Pose: più di una famiglia – Recensione della seconda stagione
I politici a caccia di consensi a basso costo amano sottolineare l’importanza capitale della famiglia come nucleo della società civile. Tanto dirlo non costa niente. Ma definire cosa è una famiglia è qualcosa di molto più sottile. Perché si può piegare la definizione alle opportunistiche esigenze elettorali. O mostrarlo davvero parlando apparentemente di altro.

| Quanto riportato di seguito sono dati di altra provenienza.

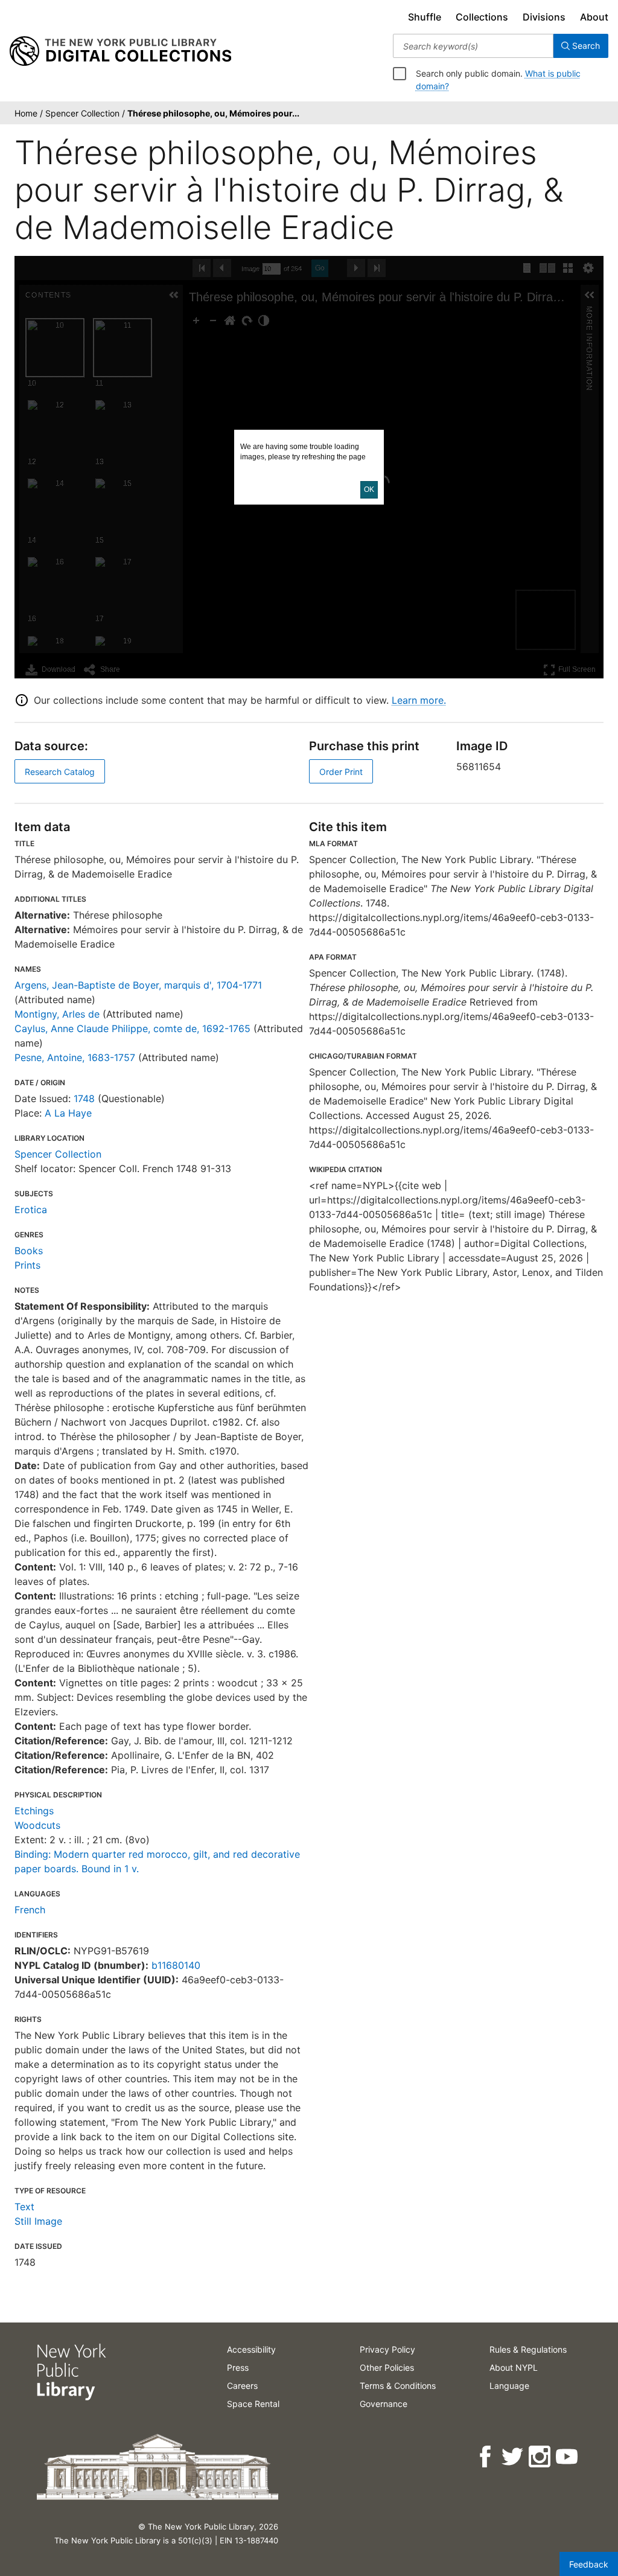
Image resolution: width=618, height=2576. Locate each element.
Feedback (588, 2564)
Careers (242, 2385)
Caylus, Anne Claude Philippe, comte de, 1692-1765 (132, 1028)
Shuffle (424, 17)
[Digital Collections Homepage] (120, 51)
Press (238, 2367)
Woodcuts (37, 1825)
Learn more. (419, 700)
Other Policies (387, 2367)
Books (28, 1251)
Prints (27, 1265)
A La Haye (68, 1113)
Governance (383, 2404)
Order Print (341, 772)
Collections (482, 17)
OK (369, 489)
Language (509, 2385)
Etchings (34, 1811)
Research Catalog (60, 772)
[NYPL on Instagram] (540, 2456)
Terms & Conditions (398, 2385)
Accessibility (251, 2349)
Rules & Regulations (528, 2349)
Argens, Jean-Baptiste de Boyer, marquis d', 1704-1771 (138, 985)
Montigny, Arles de (57, 1014)
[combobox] (473, 46)
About (594, 17)
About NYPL (513, 2367)
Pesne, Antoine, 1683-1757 (74, 1057)
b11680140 (175, 1965)
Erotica (30, 1210)
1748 (84, 1098)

Come fa Pose, la serie scritta da Ryan Murphy la cui seconda stagione si è da poco conclusa su FX.

Il vero significato
Complice il periodo estivo e il tema non proprio comune, Pose al suo debutto un anno fa era passata relativamente inosservata. Dal grosso pubblico, ma non dalla critica che ha accolto positivamente anche questa seconda parte come confermano le nomination agli Emmy Awards 2019 nelle prestigiose categorie Miglior Serie Drammatica e Miglior Attore Protagonista (a Billy Porter per il ruolo di Pray Tell). Successo ampiamente meritato.
Perché Pose è qualcosa che difficilmente si vede in tv. Ambientato nella comunità LGBT di fine anni Ottanta, la serie abbaglia per la vivacità irrefrenabile e la sfrenata vitalità delle ballroom. Ma questo luccichio affascinante è solo una confezione glitterata che invita a scoprire quel che c’è prima e dopo quelle competizioni tanto apparentemente spensierate. E quel che c’è è il concetto più intimo della parola famiglia. I vari partecipanti sono, infatti, membri di quelle che vengono dette houseognuna gestita da una o più mother. Termini scelti non per scimmiottare la bigotta opinione comune. Ma perché sono gli ingredienti principali che servono a costruire una famiglia.
Non a caso la prima stagione aveva mostrato Blanca prendere sotto la sua ala protettrice Damon, Angel, Papi. Personaggi diversi uniti dallo stesso fattore comune: essere stati cacciati dai loro genitori, esclusi dalle loro comunità, spinti ai margini come reietti. Solo perché sono omosessuali o transessuali. La seconda stagione non fa che confermare il trend della prima. Chiarire ancora di più che una famiglia non è un gruppo di persone unite da legami di parentela. O tenuti insieme perché un contratto sociale (matrimonio o convivenza che sia) li fa vivere sotto lo stesso tetto.


Una famiglia è ciò che si vede in Pose. È Blanca che lotta perché Damon non lasci la scuola di danza nonostante le sue doti di ballerino gli potrebbero permettere di darsi alle lezioni private o agli show televisivi. Che non smette di incoraggiare Angel quando vuole diventare una modella nonostante il mondo là fuori potrebbe non essere ancora pronto ad accettare una transessuale. Che capisce quando è il momento di lasciare andare Angel e Papi verso il loro sogno di amore e successo e Damon verso il prossimo capitolo della sua vita professionale.
In Pose (e così dovrebbe essere nella realtà) una famiglia è un legame che va persino oltre il proprio ristretto nucleo per allargarsi agli altri membri della tua stessa comunità. È per questo che Blanca e Pray Tell sono i primi ad intervenire quando Lulu e Ricky si sentono svuotati dalle delusioni indicando loro nuove possibilità. Che l’egocentrica Elektra sa trascinare dietro di sé la stessa Blanca quando capisce il suo bisogno di un momento di pace. Perché in una famiglia nessuno lascia affondare nessuno neanche quando vecchie ruggini e litigi continui farebbero pensare che andare d’accordo sia impossibile.
Eppure, in Pose, tutto questo avviene. Perché è questo il vero significato della tanto abusata e tanto poco compresa parola famiglia.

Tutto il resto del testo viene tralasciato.